One has been that I have consumed more caramel rolls in the last few weeks than I did in all my years living in South Carolina. Caramel rolls, the way I know them, are not something normal for the South. The local grocery store here makes a most excellent caramel roll which I've had a few times. And I had a caramel roll every day in the hospital, thankyouverymuch. So, so good. If I could, especially for those not in good-caramel-roll-territory, I'd give you all one right now.

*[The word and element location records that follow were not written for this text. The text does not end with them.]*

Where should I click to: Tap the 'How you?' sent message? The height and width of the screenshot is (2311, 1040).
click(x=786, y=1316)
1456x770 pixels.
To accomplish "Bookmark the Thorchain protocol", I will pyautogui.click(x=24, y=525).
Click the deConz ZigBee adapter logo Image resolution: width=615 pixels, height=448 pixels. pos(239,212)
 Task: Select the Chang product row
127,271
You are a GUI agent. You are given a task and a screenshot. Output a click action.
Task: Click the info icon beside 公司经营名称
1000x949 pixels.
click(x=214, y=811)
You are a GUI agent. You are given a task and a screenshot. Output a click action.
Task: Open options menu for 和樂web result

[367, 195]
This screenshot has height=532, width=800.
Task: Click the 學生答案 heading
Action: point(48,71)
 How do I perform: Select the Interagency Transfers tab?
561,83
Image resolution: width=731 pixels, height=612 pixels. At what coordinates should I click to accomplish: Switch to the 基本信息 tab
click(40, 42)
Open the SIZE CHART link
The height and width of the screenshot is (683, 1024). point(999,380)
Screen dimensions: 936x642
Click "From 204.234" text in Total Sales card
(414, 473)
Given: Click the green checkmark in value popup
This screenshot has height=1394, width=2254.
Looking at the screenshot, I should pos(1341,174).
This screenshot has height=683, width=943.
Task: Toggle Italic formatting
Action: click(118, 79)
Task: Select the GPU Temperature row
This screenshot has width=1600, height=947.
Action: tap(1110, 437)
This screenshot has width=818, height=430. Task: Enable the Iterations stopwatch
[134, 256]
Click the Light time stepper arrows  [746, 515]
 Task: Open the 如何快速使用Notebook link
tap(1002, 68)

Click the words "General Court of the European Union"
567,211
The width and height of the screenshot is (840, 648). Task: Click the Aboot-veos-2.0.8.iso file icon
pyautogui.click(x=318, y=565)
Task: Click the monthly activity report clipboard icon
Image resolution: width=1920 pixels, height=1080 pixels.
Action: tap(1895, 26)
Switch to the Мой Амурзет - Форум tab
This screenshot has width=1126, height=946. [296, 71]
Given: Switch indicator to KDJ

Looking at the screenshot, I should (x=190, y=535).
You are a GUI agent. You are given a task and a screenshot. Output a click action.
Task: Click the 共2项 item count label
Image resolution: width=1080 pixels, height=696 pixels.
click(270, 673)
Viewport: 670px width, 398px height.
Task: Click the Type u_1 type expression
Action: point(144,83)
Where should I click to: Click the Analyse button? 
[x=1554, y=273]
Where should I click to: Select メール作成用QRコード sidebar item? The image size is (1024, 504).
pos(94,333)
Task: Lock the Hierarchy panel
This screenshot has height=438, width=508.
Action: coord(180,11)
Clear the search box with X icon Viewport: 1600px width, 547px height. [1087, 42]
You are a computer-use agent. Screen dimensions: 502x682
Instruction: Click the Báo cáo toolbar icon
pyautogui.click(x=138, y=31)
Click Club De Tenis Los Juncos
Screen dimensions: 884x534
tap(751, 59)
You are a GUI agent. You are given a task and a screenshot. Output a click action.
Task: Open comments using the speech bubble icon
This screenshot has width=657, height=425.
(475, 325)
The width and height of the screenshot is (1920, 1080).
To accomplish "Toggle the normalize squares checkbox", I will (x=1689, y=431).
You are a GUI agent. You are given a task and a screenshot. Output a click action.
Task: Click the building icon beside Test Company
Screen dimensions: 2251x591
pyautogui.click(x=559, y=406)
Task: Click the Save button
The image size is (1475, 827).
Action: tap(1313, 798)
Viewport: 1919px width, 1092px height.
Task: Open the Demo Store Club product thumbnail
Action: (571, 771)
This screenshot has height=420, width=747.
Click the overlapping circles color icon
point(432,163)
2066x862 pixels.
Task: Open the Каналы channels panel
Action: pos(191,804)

Another snippet of remembering has been every morning the last week or so. Since I'm not pregnant anymore and therefore not full of my own little mini-heater, I've actually used blankets. And every morning it's cold now and the blankets are so warm and cozy and I really, really don't want to get up. It's just hard to get out of that cozy-as-a-burrito warm bed and venture into the cold air. I remember growing up hating getting up in the dark cold to go to school and all those feelings are just coming back. Also, being sleep deprived may have
I remember loving fall as a kid, but it is depressingly short. The leaves (not that there are too many) have turned and mostly fallen already. Yesterday it snowed nice big flakes. And Eli, out of the blue, said "bye bye grass" and we all laughed, a sort of sad laugh, because he's right. The green grass will end this week. I don't know how it'll feel to see brown and white after living in green SC for six years.
And as I'm typing this I hear this conversation going on next to me:
Eli (whining putting PJ's on): "Want to be naked!"
Greg: "You want to be naked? You can't. It's cold here."
Our boy has no idea. Get out the winter bin.